Le Sénat mexicain a approuvé jeudi la démission d’Alejandro Gertz, procureur général du pays, mettant fin au mandat de ce juriste de 86 ans dont le départ faisait l’objet de rumeurs persistantes depuis plusieurs semaines. Sa démission intervient alors que le gouvernement de la présidente Claudia Sheinbaum est soumis à une surveillance accrue sur les questions de sécurité et de lutte contre le crime organisé.
Gertz, figure controversée de la justice mexicaine, avait été nommé sous l’administration précédente et avait conservé son poste sous Sheinbaum. Son départ survient à un moment où les autorités fédérales sont mises sous pression pour obtenir des résultats plus tangibles face à la violence persistante et aux réseaux criminels qui sévissent dans le pays.
Le gouvernement n’a pas immédiatement annoncé le nom de son successeur, mais la présidente devra désormais proposer un candidat au Sénat pour validation.
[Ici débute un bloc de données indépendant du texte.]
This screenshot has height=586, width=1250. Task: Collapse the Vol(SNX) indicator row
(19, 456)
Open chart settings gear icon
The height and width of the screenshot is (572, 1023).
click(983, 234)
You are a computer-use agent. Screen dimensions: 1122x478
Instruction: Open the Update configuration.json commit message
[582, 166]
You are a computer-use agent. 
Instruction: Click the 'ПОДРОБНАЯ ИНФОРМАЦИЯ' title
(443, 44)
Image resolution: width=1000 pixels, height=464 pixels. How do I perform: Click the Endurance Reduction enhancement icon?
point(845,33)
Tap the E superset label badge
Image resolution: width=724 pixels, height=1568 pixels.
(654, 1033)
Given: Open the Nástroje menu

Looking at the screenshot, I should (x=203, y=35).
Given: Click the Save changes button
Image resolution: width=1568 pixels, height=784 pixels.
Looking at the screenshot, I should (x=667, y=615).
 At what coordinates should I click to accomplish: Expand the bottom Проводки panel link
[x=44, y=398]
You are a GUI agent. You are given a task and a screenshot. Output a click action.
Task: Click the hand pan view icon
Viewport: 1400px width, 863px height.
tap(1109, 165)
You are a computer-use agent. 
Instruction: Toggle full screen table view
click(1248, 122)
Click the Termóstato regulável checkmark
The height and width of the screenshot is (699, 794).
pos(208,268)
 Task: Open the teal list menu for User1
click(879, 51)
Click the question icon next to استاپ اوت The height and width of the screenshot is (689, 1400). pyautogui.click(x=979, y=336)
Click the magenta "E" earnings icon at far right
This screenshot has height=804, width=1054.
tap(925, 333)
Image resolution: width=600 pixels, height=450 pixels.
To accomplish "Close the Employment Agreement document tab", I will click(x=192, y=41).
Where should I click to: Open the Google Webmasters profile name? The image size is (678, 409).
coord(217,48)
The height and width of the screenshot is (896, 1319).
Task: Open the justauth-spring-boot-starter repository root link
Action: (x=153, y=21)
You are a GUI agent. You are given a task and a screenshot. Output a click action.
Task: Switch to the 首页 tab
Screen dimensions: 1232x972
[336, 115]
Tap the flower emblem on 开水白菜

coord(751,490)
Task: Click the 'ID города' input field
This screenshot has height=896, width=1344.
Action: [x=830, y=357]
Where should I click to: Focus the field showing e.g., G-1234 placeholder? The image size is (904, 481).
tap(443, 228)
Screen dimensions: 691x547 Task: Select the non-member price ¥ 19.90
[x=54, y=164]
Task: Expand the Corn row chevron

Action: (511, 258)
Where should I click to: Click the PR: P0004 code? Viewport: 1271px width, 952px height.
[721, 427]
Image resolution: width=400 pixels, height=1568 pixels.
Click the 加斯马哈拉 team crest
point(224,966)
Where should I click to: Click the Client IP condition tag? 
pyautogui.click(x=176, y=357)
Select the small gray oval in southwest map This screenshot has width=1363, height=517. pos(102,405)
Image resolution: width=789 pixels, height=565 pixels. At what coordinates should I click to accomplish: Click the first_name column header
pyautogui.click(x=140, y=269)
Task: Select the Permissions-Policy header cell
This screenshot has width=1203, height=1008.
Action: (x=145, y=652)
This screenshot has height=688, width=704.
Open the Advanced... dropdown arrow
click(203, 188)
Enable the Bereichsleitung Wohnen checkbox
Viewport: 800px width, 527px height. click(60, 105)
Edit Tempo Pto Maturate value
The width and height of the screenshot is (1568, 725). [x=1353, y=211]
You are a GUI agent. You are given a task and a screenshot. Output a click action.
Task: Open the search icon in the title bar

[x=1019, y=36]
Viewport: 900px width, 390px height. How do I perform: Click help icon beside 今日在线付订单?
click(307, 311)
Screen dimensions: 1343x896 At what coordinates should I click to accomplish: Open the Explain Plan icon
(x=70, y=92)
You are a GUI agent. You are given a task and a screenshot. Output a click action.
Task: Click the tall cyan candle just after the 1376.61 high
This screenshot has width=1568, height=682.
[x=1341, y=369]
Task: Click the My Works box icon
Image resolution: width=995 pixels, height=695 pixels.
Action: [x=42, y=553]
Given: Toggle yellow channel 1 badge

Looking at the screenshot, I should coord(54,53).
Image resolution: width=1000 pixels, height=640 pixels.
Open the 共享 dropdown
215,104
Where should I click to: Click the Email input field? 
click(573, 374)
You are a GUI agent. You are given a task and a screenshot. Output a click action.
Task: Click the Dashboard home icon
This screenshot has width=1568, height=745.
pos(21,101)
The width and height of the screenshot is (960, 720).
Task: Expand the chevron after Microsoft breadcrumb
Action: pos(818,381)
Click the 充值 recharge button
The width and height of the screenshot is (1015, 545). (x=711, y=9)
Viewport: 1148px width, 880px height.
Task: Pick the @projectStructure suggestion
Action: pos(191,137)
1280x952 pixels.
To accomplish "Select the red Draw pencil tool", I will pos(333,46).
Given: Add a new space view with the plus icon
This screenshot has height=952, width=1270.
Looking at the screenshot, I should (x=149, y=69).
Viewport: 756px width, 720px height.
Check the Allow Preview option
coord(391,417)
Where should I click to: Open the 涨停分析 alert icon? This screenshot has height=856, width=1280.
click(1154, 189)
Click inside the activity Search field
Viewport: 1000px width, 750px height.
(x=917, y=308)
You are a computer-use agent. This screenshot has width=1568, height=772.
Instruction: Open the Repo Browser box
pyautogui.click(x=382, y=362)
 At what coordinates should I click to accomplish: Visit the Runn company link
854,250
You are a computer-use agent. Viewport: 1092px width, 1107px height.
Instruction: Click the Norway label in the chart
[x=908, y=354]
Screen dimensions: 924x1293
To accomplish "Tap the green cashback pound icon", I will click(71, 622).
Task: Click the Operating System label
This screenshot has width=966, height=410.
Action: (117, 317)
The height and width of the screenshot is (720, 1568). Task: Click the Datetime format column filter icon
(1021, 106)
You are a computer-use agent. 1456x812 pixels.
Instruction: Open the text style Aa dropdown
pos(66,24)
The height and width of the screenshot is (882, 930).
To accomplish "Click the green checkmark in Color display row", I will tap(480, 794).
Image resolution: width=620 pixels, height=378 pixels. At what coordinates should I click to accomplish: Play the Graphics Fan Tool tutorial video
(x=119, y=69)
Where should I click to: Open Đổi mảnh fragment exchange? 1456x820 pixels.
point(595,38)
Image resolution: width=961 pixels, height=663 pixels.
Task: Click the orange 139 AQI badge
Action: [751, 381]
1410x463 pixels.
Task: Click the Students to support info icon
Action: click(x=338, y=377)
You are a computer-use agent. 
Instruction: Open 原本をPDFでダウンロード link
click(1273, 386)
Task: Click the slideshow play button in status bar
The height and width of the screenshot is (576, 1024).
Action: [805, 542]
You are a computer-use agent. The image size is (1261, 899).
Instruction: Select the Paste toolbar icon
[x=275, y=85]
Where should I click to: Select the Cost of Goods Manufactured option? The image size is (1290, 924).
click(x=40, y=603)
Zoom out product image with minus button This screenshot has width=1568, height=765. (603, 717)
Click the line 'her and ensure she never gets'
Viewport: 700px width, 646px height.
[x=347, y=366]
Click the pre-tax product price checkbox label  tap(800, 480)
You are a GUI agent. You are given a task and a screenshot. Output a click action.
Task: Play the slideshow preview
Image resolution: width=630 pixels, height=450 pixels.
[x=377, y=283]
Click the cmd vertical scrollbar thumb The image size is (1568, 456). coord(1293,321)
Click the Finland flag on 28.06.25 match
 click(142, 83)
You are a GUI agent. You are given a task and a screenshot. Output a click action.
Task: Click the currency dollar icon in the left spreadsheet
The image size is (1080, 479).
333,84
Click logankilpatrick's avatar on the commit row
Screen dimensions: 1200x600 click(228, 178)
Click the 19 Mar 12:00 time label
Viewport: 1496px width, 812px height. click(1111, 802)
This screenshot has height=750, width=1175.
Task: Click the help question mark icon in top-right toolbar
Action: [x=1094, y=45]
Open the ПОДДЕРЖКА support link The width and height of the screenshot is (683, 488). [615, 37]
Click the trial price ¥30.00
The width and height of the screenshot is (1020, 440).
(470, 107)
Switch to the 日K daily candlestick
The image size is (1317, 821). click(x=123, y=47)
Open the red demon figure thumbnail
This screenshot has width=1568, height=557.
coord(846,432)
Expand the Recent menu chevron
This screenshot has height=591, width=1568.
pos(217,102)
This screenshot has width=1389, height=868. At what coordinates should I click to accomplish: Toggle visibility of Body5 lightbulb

La vacance du poste intervient alors que plusieurs affaires sensibles, dont des enquêtes sur la corruption, la criminalité organisée et les violences liées au narcotrafic, restent en cours.
Le départ de Gertz pourrait ouvrir une nouvelle phase dans la politique judiciaire du pays, alors que l’exécutif cherche à renforcer la confiance du public dans les institutions et à afficher une ligne plus ferme en matière de sécurité.